For many homebuyers, choosing the perfect mortgage can be challenging. Whether they’re looking to buy a complete fixer-upper or purchasing a home with a couple necessary upgrades, it’s difficult to identify the most cost-effective strategy—but we might’ve found it for you.
The 203(k) mortgage, formally known as the Federal Housing Administration’s 203(k) Rehabilitation Mortgage Insurance Program, was created to allow borrowers to roll any renovation costs into their overall mortgage. It’s a great option for both homeowners and mortgage lenders, as this FHA-backed loan provides a low-risk product for lenders and relatively easy parameters for borrowers. More specifically, with this mortgage, homeowners are only required to pay a 3.5 percent down payment.
There are two types of 203(k) mortgage:
- Standard 203(k) Mortgage: This is the mortgage for any owners of a fixer-upper, as this loan will cover projects of more $35,000. With this standard option, an HUD Consultant will review the overall project with both the homeowner and the contractor, as well as check in throughout the process and request withdraws from the funds in escrow when requested by the contractor.
- Limited 203(k) Mortgage: The limited 203(k) is perfect for homeowners with a couple upgrades in mind for their house, as it will finance projects of up to $35,000.
Both types are great options to consider because they prevent borrowers from managing multiple loans, payments, and interest rates. In some cases, however, this loan will have a slightly higher interest rate and can thus be more expensive in the short-run. According to Carl Markman, Director of Sales for REMN Wholesale, this should NOT be off-putting for borrowers.
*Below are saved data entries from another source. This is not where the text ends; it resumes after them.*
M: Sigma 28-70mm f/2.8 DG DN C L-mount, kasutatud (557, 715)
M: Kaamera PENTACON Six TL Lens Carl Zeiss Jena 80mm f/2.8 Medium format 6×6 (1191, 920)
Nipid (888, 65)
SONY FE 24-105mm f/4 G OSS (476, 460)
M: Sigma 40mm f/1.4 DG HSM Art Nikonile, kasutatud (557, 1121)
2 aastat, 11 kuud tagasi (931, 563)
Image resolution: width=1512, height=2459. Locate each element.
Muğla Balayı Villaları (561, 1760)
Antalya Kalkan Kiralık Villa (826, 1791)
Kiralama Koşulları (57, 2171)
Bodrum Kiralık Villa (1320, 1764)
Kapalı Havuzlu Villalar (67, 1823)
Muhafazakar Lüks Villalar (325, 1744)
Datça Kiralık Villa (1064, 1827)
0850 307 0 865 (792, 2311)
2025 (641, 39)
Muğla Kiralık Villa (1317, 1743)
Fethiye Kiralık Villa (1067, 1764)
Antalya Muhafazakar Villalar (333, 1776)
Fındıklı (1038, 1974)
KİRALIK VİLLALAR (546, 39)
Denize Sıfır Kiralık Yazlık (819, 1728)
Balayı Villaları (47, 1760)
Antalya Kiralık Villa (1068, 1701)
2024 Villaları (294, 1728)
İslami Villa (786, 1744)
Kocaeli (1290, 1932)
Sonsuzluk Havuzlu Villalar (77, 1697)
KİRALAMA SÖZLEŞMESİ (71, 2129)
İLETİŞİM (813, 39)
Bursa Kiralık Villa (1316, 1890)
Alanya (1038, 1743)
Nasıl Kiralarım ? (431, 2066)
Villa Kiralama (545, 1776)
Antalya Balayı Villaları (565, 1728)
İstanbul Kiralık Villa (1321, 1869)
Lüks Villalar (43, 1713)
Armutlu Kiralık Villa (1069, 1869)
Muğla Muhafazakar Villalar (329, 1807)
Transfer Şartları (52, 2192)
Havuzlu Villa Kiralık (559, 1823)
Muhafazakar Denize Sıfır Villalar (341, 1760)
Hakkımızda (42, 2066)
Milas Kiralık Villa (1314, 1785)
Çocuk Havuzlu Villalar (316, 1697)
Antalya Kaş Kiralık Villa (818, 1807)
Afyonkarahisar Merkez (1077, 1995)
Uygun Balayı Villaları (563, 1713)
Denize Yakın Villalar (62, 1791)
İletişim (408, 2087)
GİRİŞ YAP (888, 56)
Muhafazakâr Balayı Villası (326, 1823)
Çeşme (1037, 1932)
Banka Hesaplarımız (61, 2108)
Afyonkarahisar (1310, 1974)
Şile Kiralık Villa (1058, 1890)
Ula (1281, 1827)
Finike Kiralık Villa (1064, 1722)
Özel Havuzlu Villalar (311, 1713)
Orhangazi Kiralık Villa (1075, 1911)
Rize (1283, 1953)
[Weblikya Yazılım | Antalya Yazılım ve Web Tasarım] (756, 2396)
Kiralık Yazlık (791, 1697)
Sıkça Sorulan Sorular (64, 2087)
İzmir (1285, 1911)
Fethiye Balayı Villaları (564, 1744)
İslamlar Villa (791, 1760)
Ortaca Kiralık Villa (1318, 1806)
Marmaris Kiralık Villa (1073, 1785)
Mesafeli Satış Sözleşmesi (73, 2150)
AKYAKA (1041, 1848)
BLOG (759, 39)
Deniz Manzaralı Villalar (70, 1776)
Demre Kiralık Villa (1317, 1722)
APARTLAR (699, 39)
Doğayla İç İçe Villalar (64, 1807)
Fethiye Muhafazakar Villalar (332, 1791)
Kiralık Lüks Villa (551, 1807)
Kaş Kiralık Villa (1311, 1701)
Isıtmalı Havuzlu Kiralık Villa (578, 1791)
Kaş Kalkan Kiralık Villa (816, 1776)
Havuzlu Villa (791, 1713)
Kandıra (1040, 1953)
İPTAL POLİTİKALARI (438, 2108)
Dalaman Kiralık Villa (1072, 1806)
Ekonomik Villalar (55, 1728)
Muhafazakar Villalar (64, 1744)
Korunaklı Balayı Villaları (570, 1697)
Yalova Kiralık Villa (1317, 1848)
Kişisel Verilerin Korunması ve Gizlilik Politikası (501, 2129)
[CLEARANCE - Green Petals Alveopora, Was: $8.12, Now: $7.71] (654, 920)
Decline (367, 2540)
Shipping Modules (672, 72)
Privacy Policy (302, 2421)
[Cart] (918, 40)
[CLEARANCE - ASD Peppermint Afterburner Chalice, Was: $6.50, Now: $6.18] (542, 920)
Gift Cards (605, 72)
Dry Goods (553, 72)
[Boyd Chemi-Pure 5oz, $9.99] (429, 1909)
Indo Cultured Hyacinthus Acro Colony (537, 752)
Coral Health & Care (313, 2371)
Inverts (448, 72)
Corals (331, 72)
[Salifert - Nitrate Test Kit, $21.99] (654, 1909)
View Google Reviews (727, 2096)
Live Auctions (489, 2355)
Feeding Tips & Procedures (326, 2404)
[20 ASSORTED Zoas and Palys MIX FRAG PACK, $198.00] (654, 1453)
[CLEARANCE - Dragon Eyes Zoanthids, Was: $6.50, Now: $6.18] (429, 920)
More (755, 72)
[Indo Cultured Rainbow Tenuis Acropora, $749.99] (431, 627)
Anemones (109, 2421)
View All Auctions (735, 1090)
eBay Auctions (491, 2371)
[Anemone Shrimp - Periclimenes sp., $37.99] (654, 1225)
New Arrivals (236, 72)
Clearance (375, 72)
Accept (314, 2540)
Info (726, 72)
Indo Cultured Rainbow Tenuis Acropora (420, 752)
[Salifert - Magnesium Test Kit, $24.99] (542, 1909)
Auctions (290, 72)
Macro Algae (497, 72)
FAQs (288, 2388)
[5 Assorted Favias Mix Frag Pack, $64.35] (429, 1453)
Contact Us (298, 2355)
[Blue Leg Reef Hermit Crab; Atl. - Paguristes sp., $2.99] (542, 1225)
“In most cases, once the work is completed, the borrowers can actually refinance to a little bit lower of an interest rate, and in many cases, get rid of the mortgage insurance that was on the loan,” explains Markman. “In a lot of cases, if you’re fixing up a home, typically the value has increased. So when people do these 203(k)s/HomeStyle renovation loans, the houses are typically worth more now, so they have built in equity immediately.”
It’s important to remember that this only applies to owner-occupied properties. Any investors seeking a loan for renovations should talk to their local lender to discuss alternate home financing options.